Control got back to us, and let us know that they were indeed sending the police, and that we should wait until they turn up. However, when we arrived at the address we knew who the patient was – so we cancelled the police and sorted out the patients problem.
I mention this if only because, when I got back on station and read the local newspaper, I found a story about a coroners investigation into the death of a 55 year old female who had taken a fatal overdose of blood pressure medication. When Control asked if she was violent, they were told that yes, the patient was violent. The police were called and the crew waited at a rendezvous point for half an hour until the police turned up. By then it was too late, and the patient died.
Once more, the paper blames the ambulance crew, it doesn't blame the psychiatric services who discharged her a few weeks earlier after a failed suicide attempt. Nor does it blame the person who made the phone call that said that the patient was violent. Violence from the drunks, druggies and criminals doesn't worry me – the job that worries me, is the little old lady, who has become confused and is sitting in her living room with her husband's service revolver, or her favourite kitchen knife, desperate to stop the strange men in green from stealing her away in the night.
Instead, it blames the crew who, quite rightly, waited for the police. If one of the crew had been stabbed to death, it might be a more sympathetic headline.
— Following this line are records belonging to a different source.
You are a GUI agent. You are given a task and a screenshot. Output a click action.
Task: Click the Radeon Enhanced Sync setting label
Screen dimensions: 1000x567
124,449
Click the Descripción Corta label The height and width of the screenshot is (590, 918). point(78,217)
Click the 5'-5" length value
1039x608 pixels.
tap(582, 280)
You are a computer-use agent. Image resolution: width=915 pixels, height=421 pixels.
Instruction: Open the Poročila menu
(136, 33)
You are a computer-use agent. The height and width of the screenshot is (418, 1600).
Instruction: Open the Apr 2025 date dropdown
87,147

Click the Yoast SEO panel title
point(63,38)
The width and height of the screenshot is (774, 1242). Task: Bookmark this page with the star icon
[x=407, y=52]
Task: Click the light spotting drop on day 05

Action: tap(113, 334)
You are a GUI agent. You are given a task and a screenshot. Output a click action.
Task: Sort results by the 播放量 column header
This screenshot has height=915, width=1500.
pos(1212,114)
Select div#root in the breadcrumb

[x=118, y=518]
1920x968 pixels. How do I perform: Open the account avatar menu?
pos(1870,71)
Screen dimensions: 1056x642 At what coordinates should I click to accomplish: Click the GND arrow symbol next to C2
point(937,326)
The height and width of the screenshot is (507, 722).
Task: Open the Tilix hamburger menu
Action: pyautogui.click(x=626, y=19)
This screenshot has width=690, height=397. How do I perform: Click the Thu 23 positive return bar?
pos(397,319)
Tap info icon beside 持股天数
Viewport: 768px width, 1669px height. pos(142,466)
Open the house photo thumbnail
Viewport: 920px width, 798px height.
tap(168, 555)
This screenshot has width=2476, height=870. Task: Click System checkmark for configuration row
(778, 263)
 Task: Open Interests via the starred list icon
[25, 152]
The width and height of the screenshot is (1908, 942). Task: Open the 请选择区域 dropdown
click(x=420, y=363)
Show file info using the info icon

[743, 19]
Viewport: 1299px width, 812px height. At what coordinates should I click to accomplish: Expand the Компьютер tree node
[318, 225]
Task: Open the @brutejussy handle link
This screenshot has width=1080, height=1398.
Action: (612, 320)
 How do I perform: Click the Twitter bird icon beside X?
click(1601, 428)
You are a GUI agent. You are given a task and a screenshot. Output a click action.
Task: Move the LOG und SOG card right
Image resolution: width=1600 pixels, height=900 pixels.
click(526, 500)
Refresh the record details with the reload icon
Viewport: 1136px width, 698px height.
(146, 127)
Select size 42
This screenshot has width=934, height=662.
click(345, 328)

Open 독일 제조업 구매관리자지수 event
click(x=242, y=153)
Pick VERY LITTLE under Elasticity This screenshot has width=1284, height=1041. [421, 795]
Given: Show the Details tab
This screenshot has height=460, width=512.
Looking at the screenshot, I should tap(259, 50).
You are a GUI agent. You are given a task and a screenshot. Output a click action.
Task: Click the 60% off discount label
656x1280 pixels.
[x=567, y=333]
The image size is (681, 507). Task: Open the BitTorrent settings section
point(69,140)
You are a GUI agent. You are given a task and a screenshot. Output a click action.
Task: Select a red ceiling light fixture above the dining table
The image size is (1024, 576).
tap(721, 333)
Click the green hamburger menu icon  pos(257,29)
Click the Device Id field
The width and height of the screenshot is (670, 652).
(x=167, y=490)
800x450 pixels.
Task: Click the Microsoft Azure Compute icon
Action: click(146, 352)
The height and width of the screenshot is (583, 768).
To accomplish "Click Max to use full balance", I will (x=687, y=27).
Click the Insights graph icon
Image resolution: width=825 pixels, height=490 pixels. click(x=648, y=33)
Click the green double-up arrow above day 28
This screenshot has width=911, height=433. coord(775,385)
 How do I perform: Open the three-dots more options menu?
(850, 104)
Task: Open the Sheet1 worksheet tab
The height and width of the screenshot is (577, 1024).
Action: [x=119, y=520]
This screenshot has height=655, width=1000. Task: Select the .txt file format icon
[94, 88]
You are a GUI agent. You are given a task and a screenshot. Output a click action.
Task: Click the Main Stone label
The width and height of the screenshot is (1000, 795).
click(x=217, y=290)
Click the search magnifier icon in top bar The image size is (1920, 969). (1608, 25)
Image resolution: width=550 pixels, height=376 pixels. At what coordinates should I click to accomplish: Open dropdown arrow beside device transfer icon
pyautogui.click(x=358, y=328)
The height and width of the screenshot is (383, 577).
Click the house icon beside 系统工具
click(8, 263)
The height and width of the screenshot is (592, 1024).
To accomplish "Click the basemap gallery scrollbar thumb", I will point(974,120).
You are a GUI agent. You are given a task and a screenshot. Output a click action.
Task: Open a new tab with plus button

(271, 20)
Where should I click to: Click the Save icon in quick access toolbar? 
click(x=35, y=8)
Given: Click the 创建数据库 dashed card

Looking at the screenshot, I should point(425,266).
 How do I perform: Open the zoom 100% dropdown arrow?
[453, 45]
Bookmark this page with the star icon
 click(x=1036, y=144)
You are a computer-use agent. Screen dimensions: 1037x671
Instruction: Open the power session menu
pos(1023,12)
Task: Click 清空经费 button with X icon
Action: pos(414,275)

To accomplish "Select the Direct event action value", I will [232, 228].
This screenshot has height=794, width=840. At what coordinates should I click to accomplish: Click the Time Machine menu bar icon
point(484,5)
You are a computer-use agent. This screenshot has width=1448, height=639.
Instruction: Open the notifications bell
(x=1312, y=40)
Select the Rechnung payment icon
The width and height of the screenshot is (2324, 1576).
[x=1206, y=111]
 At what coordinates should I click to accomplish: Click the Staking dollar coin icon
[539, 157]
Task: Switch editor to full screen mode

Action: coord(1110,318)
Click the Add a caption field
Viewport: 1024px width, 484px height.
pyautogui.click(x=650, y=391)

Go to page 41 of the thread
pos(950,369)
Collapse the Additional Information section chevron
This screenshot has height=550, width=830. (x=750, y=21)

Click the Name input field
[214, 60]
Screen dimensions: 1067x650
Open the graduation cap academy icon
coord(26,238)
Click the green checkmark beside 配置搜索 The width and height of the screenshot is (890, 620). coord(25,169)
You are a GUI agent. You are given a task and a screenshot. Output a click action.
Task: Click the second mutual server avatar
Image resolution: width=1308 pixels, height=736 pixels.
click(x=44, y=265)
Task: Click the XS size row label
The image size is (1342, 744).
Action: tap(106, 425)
We are expected to go into people's houses, where we have been told that the patient is violent, where we could get assaulted or even killed – but as soon as we start thinking about our own safety, we are the ones to blame for anything that goes wrong with that patient.
As normal the ambulance service has investigated, but in a show of support for it's road staff, has stated that the policy of waiting for the police at a rendezvous point is the correct thing to do.
We aren't cowards, but we also aren't stupid/paid enough to wander into dangerous situations.